- WORK TASK -
Collect the lines of the entries where "Given" shows up.

Screenshot grounding data:
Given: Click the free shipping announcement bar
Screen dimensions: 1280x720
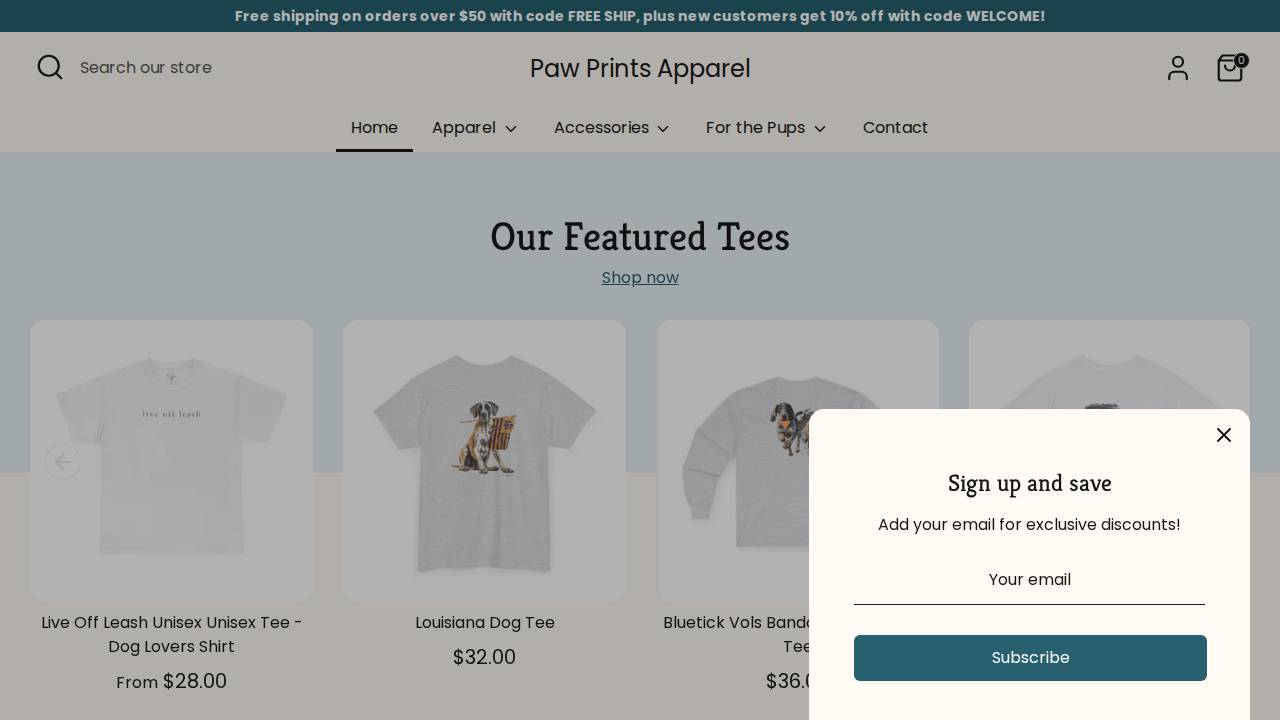Looking at the screenshot, I should point(640,16).
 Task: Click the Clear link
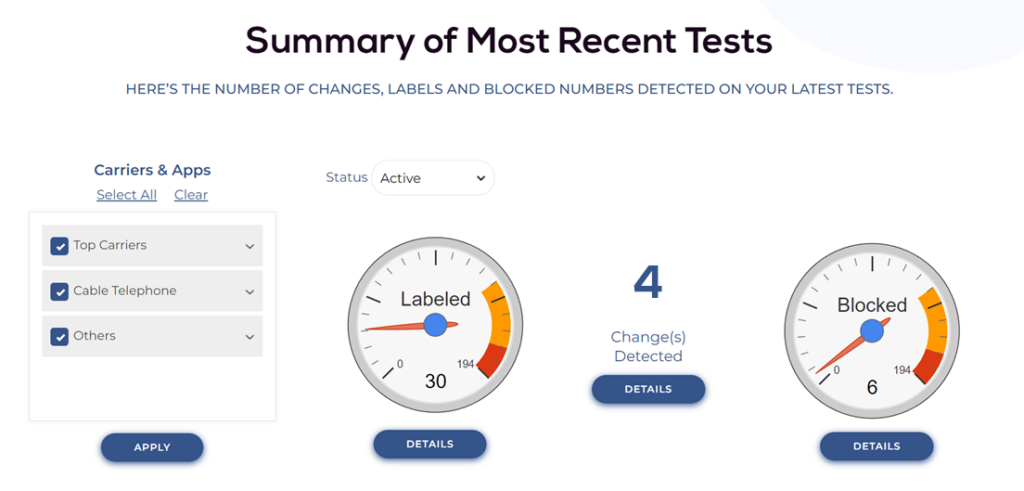click(x=191, y=195)
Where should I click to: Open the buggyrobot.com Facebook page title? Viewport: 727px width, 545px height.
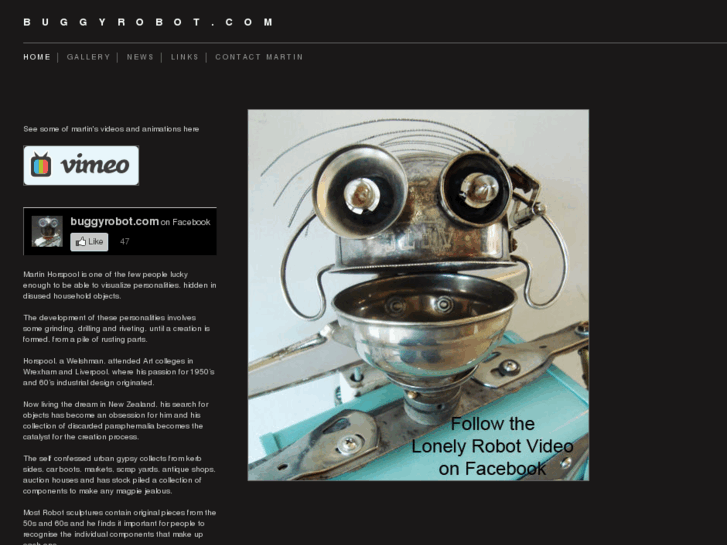pyautogui.click(x=115, y=222)

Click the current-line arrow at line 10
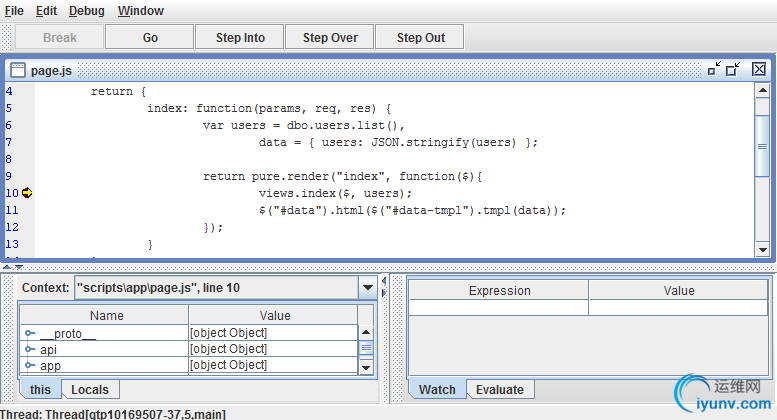tap(27, 193)
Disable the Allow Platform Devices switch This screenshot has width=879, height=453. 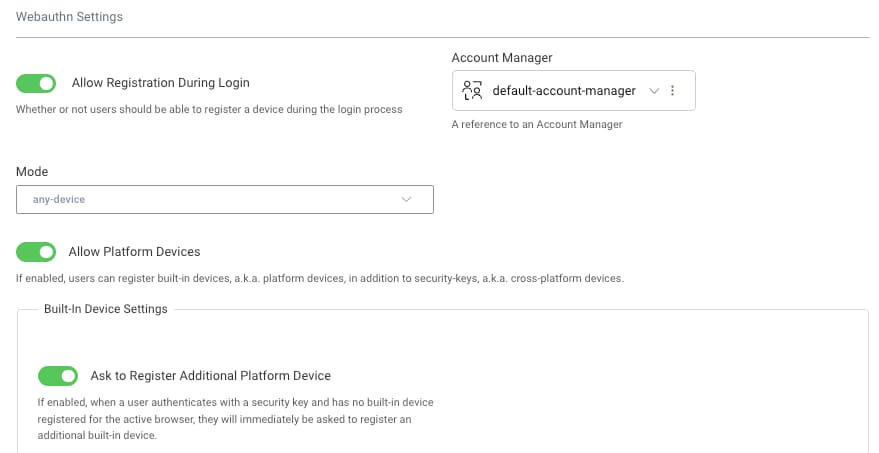pos(36,252)
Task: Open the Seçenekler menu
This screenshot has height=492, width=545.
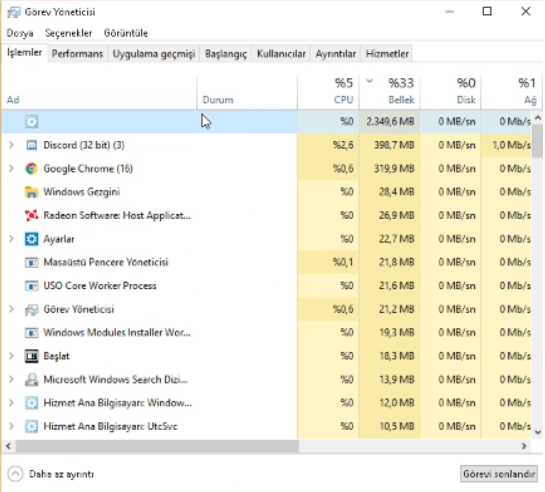Action: coord(68,33)
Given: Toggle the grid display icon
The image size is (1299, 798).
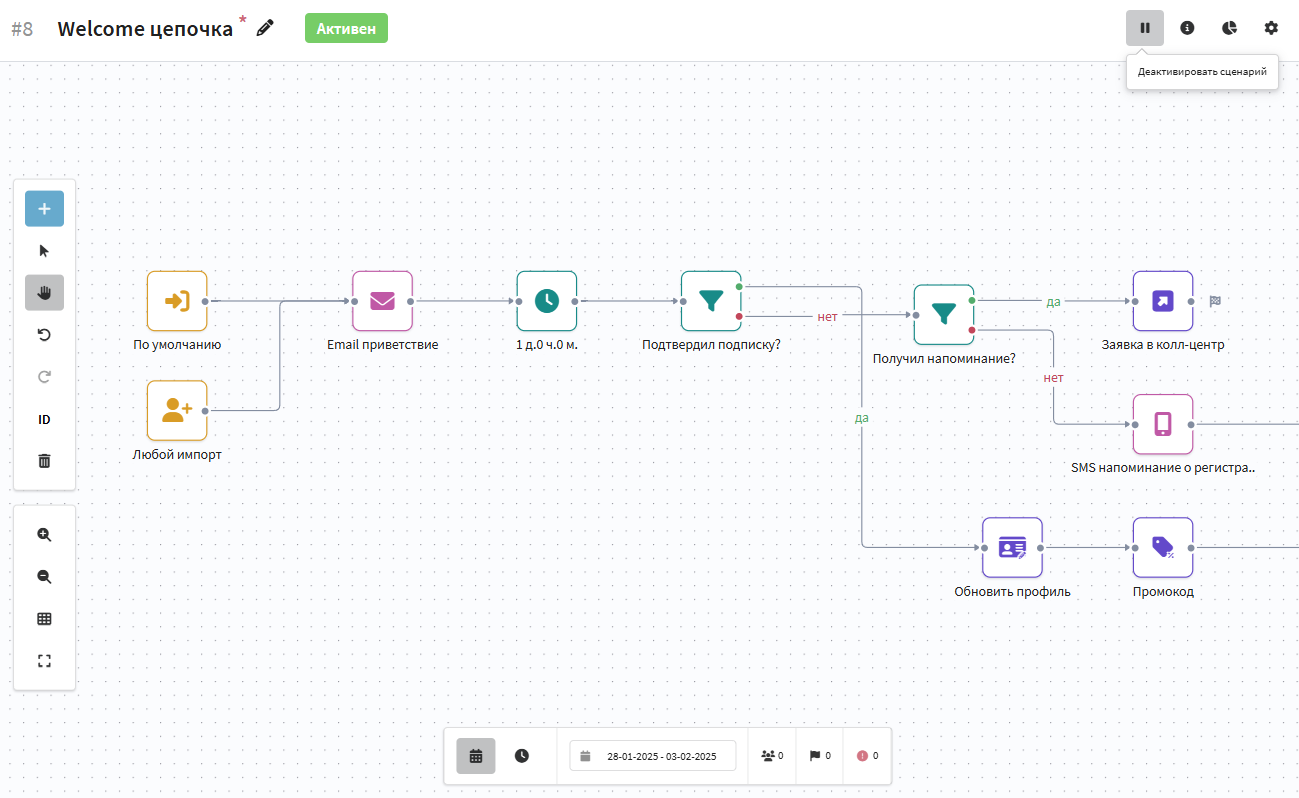Looking at the screenshot, I should tap(44, 619).
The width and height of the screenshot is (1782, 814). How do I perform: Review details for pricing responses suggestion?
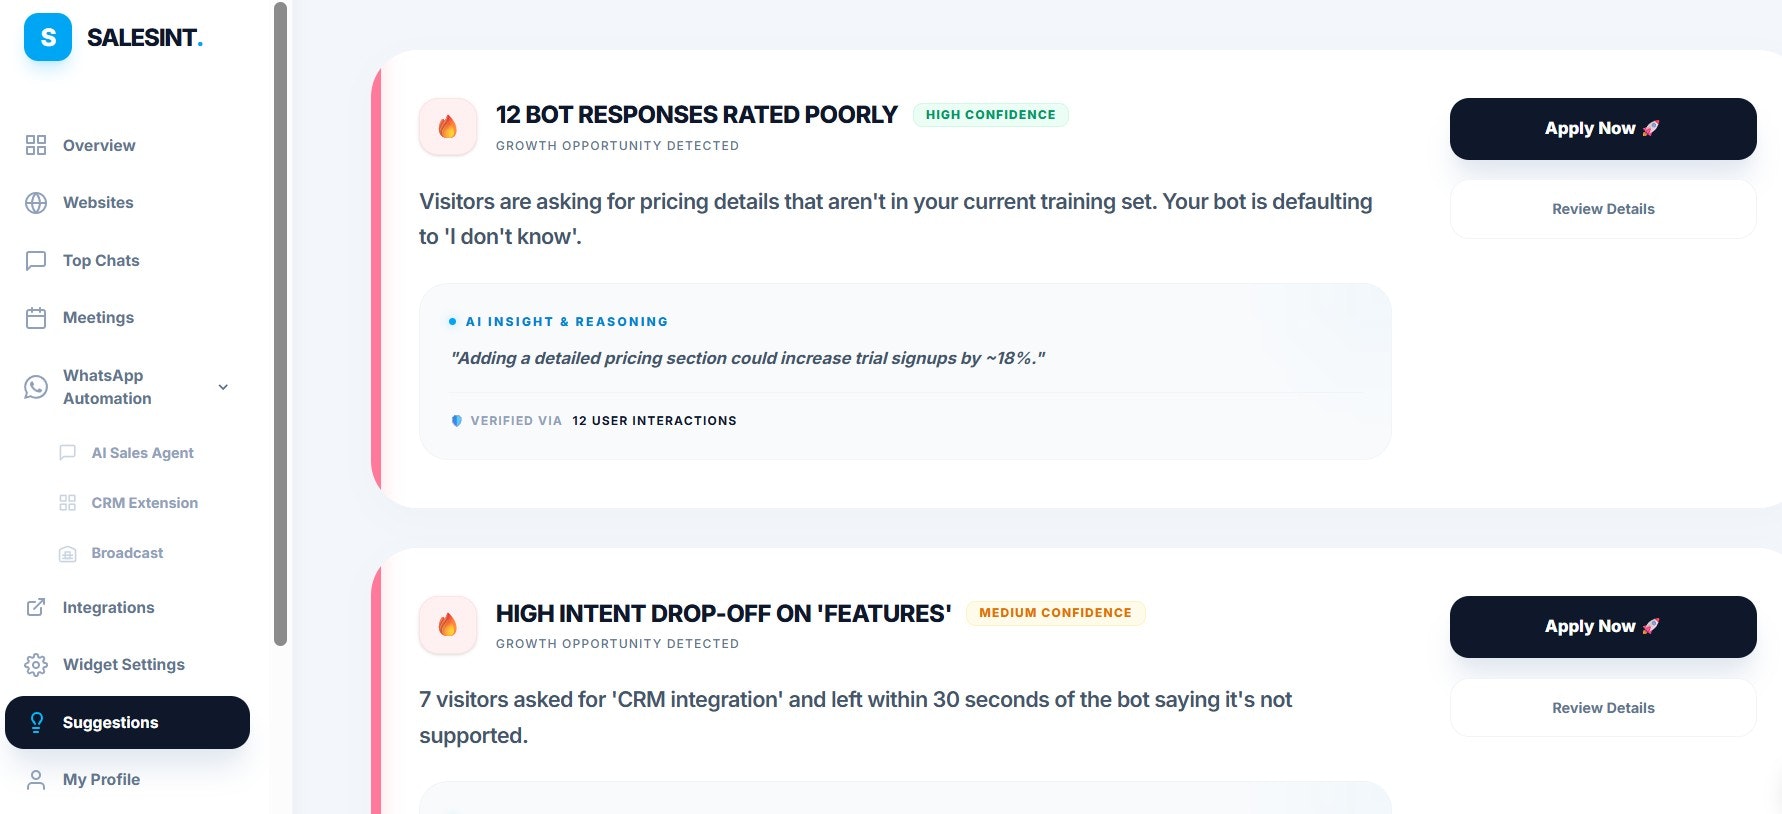1602,209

- WORKED SOLUTION -
Given: Click the free shipping announcement bar
Given: Toggle the grid display icon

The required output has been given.